Sept. 2:  Help make breakfast for our vulnerable neighbors. Convene at 6:15 am at So Others Might Eat. For more information, contact Tim Schleicher at timothy.c.schleicher@gmail.com

 

Sept. 6: Help make sandwiches for the Grate Patrol to take to our vulnerable neighbors, starting at 5:30 pm. For more information, contact Steve Brooks at sbrooks@uab.edu

 

Sept. 7:  Active Bystander Training, given by J.E. McNeil, 7 to 10 pm. If you’ve ever wondered what to do when you see an act of oppression, here are answers. For more information and to register, contact J.E. at jmcnrick@gmail.com

September 8 – 10 - Spiritual Formation Program Fall Retreat, Priestfield Pastoral Center (Kearneysville, WV) You are invited to join Friends from across Baltimore Yearly Meeting for the Fall Spiritual Formation Retreat  at the beautiful Priest Field Pastoral Center in Kearneysville, West Virginia (priestfield.org). To find out more about the retreat and the Spiritual Formation Program, go to the BYM website at www.bym-rsf.org/events/spiritform/. We look forward to contemplating words of wisdom and faith, time for personal reflection, sharing with spiritual friends and growing in spiritual community with you. Registration closes on August 28th. Scholarships are available.

Sept. 9:  Meeting for Worship with a Concern for the Marriage of Sarah Radomsky and Sasha Rindisbacher, 1:00 pm, Meeting Room. All are welcome. Reception to follow in the garden.

Sept. 15 – 17:  FMW has reserved Camp Catoctin the weekend of September 15-17. It should be a glorious--lagoon swimming AND the start of fall leaves. Please join us. For more information, contact Anita Drever, anita.drever@gmail.com

September 16 –– Retreat for Clerks of BYM Committees and Working Groups, Langley Hill Friends Meeting (McLean, VA)  The clerks of BYM Committees and Working Groups– past, present, and future – are invited to gather for a day of worship and preparation for the new committee year. We will have time to worship, share information about the role and tasks of a clerk, and especially to share our knowledge and wisdom with each other. Please bring questions you’d like to explore, and insights about committee life and clerking to share. We will look at some of the nuts and bolts of clerking a BYM committee, including such different things as recognizing and nurturing gifts of committee members, as well as using internet and computer technology to connect with one another, and working with BYM staff. We will discuss and discern how to nurture our committees to keep them spiritually centered and vital as we serve our Yearly Meeting and local Meetings. The retreat will begin with hospitality at 9:45am and run until 4pm.

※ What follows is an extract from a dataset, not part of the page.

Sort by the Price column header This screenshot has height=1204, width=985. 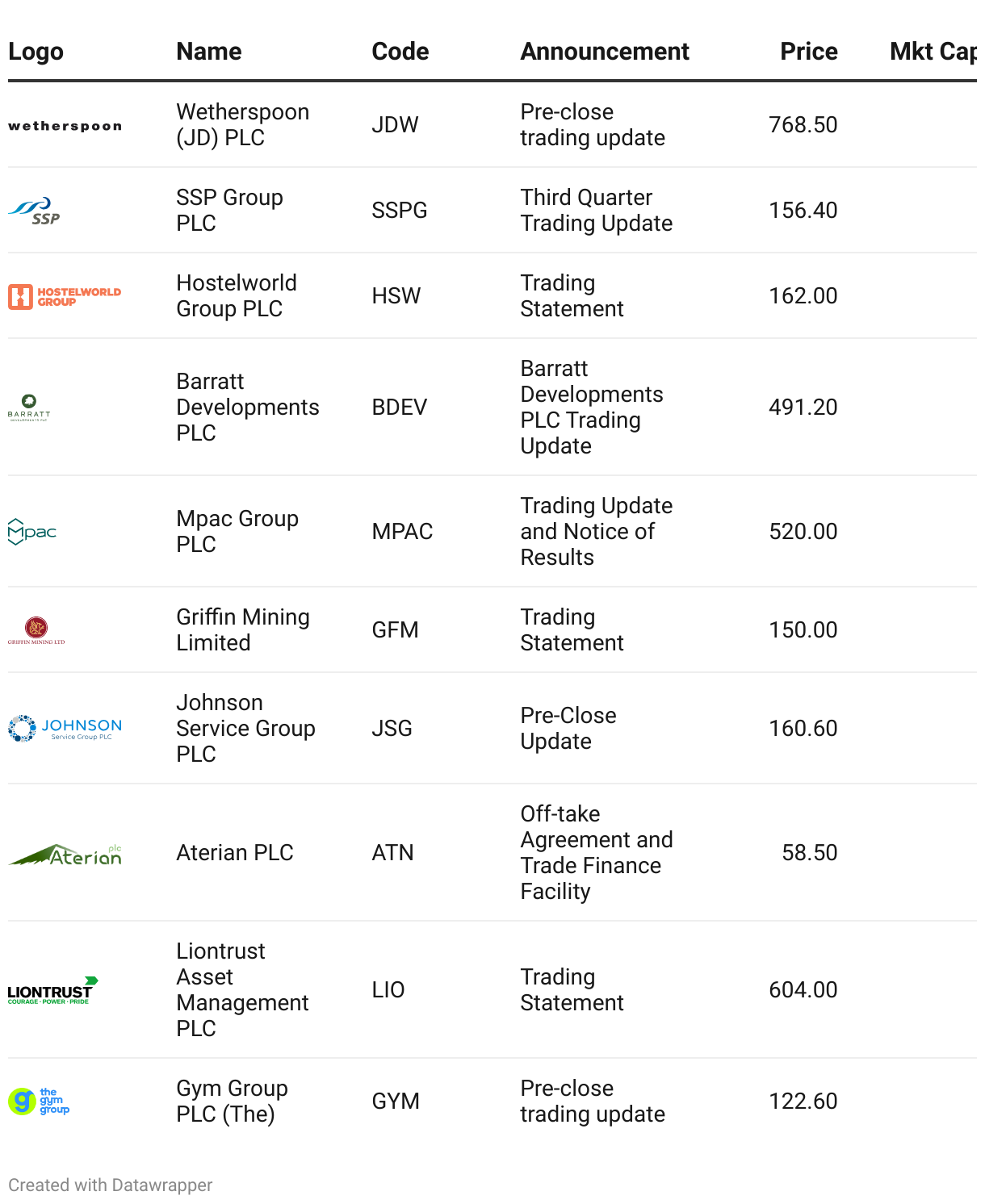[x=808, y=52]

Sept. 10: Interfaith Unity Walk, 12:30 to 5:00 p.m. The opening ceremony will be at the Washington Hebrew Congregation (3935 Macomb Street, NW), and the closing ceremony will be at the Islamic Center of Washington (2551 Massachusetts Avenue, NW). The point is that over a thousand people representing many different faiths will be walking together in friendship to show that we support all our neighbors, whoever they are, with no exceptions. There will be a

Resource fair from 12:30 to 1:30 p.m. The walk begins at 1:30 p.m. For details, see:

https://www.eventbrite.com/e/unity-walk-2017-know-your-neighbor-tickets-36011570577

 

Sept. 16: Working Group on Racism The Yearly Meeting’s Working Group on Racism will be meeting in the Bethesda Friends Meeting Library from 10:00 a.m. to 1:00 p.m. on Saturday, September 16. The purpose is to strengthen our abilities to contribute positively to our multiracial society. We share resources and experiences and benefit greatly from the process. For details: Peirce Hammond (peirceah.03.01@gmail.com, 301-897-0925).

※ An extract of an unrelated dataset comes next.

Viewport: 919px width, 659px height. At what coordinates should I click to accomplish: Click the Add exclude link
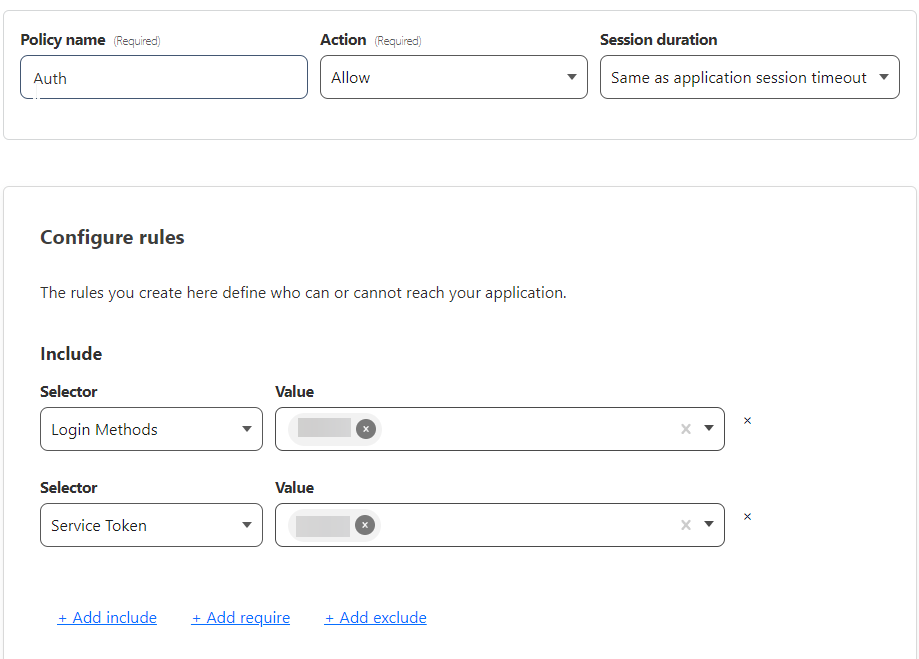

September 29 – October 1 – Young Friends Conference, Goose Creek Friends Meeting (Lincoln, VA) Young Friends should plan to begin arriving at 7:00 pm on Friday. For information, check the Young Friends website (www.bym-rsf.org/what_we_do/yfs/yfcon.html) or contact Jocelyn Dowling. (301-774-7663) Please remember that the deadline to register and be guaranteed a slot is two weeks before the conference (September 15). Any one registering after that date will be placed on a waiting list and may not be able to attend.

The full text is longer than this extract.